Task prompt:
Repeat the entries exactly as they stand.

Stored data entries:
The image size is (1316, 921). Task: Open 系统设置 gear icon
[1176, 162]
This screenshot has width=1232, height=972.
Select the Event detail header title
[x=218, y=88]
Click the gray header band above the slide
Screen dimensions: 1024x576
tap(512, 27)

Response to this task:
The image size is (1316, 921). Task: Open 系统设置 gear icon
[1176, 162]
This screenshot has width=1232, height=972.
Select the Event detail header title
[x=218, y=88]
Click the gray header band above the slide
Screen dimensions: 1024x576
tap(512, 27)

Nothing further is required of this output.